Client-side HTTP request with Authorization Header

 $("#btnLogin").on('click', function () {
 
 $.ajax(
 {
 url: "/TOKEN",
 type: "POST",
 data: $.param({ grant_type: 'password', username: $("#loginEmail").val(), password: $("#loginPwd").val() }),
 headers: { 'Content-Type': 'application/x-www-form-urlencoded' },
 success: function (resp) {
 sessionStorage.setItem('userName', resp.userName);
 sessionStorage.setItem('accessToken', resp.access_token);
 var authHeaders = {};
 authHeaders.Authorization = 'Bearer ' + resp.access_token;
 $.ajax({
 url: "http://localhost:49501/api/values",
 type: "GET",
 headers: authHeaders,
 success: function (response) {
 $("#loginEmail").val("");
 $("#loginPwd").val("");
 $("#msg").text(response);
 }
 });
 
 },
 error: function () {
 $("#msg").text("Authentication failed");
 }
 })

authHeaders.Authorization = 'Bearer ' + resp.access_token : We are defining the authorization header with the access token when the /api/values HTTP call happens.
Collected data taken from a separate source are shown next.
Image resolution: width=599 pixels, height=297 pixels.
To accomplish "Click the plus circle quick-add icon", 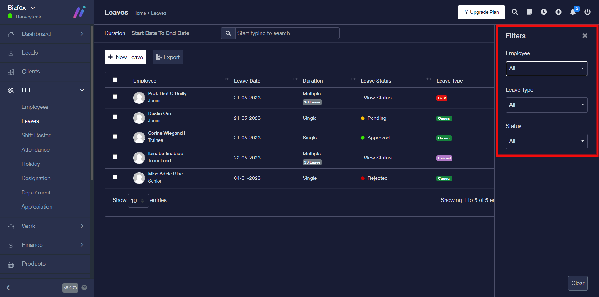I will click(x=558, y=12).
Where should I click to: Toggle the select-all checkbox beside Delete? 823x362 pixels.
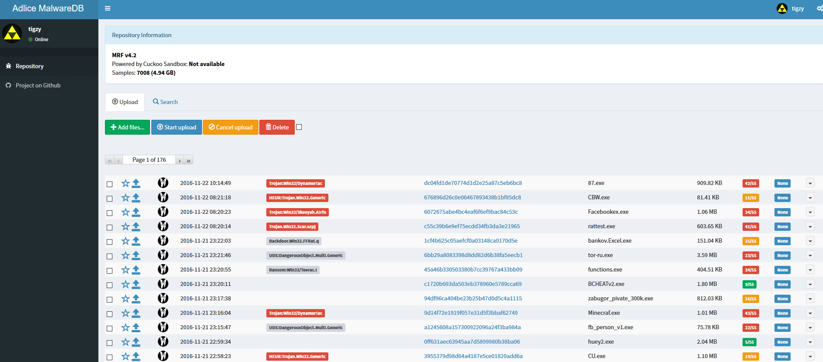click(299, 127)
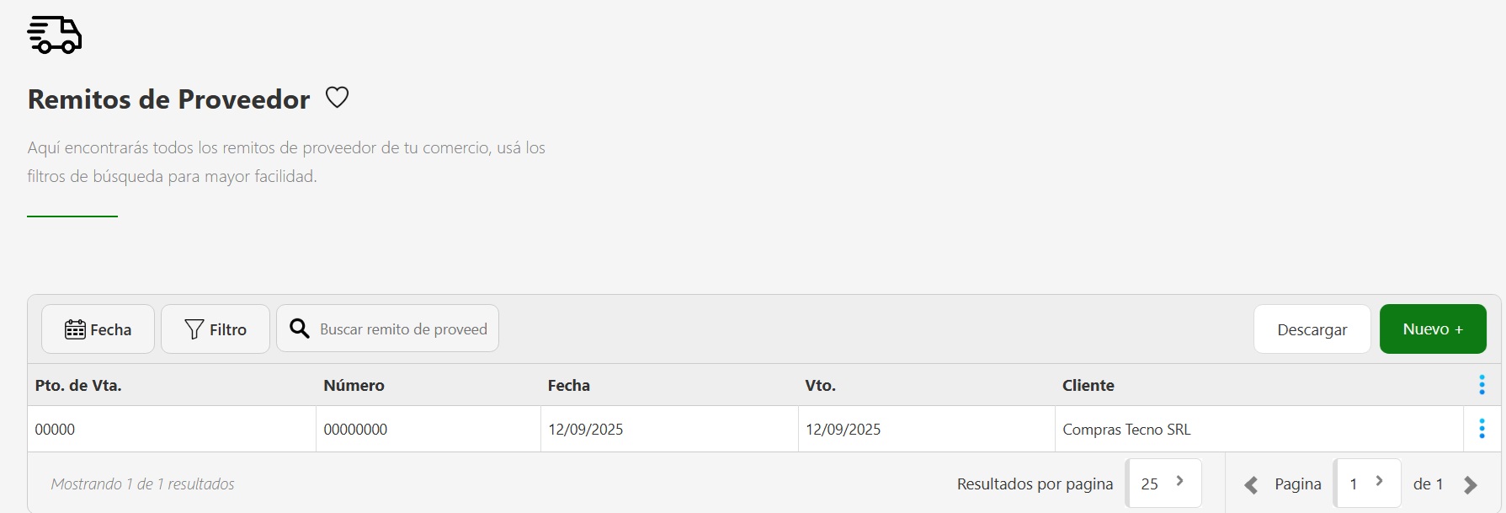Open the table header column options menu

click(1482, 385)
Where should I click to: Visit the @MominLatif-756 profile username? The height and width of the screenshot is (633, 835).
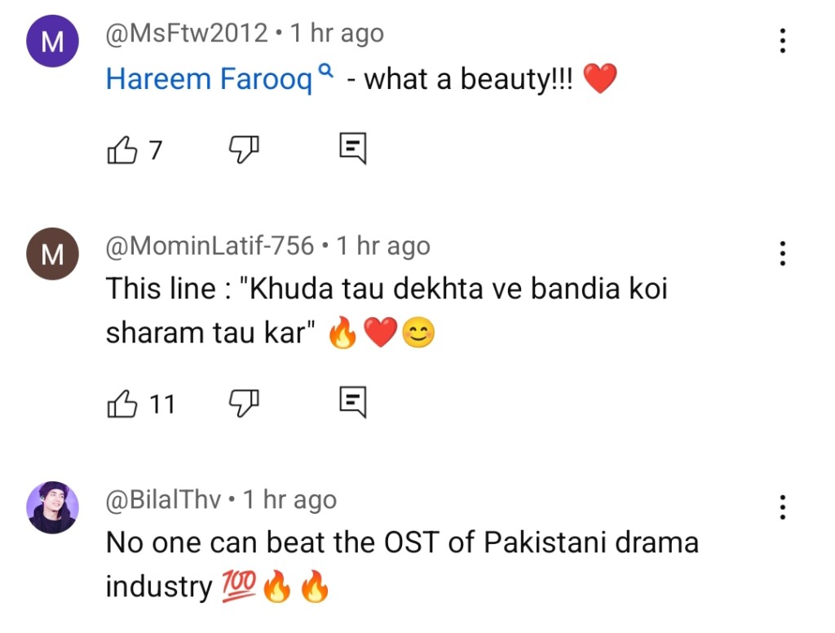(210, 246)
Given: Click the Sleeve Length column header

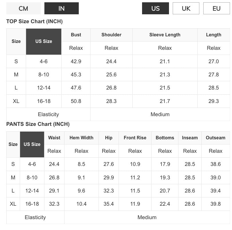Looking at the screenshot, I should coord(165,35).
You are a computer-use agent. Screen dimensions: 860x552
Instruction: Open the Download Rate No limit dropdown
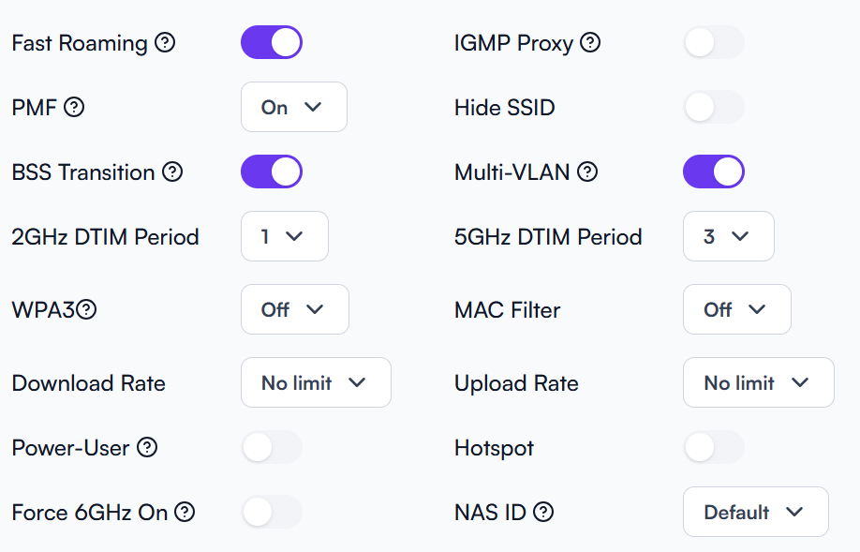click(x=316, y=382)
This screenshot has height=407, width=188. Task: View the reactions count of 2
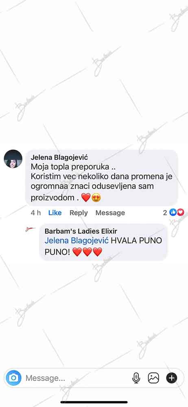[165, 212]
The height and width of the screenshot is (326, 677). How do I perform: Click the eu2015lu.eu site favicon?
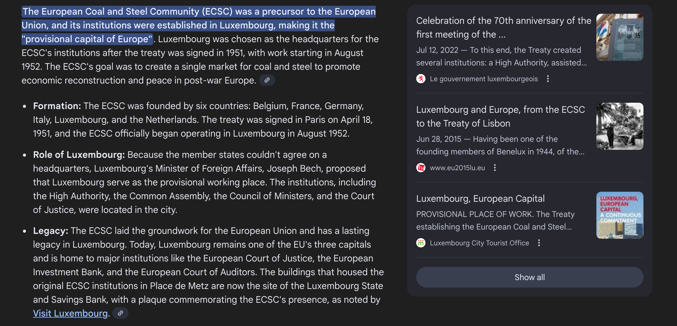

In server side the token is validated, once its success it will return a message “You are successfully Authenticated to Access the Service”
Note : we need to send grant_type: 'password' as the data along with user name and password through the body of HTTP request which accessing the URL /TOKEN

Header with /api/values HTTP call

 

 

Success

 

From the above figures it is obvious the token is validated, and the service returns a message.

Invalid Credential Entry

 

If the credential is wrong the service /TOKEN will return the error message which is shown above

Summary

From this article we have learned the complete process of token-based authentication in ASP.NET Web API 2, where we have seen how to generate the token by sending the user credential and how to use the token with HTTP header for further communication with server through HTTP request to access a secured API Service.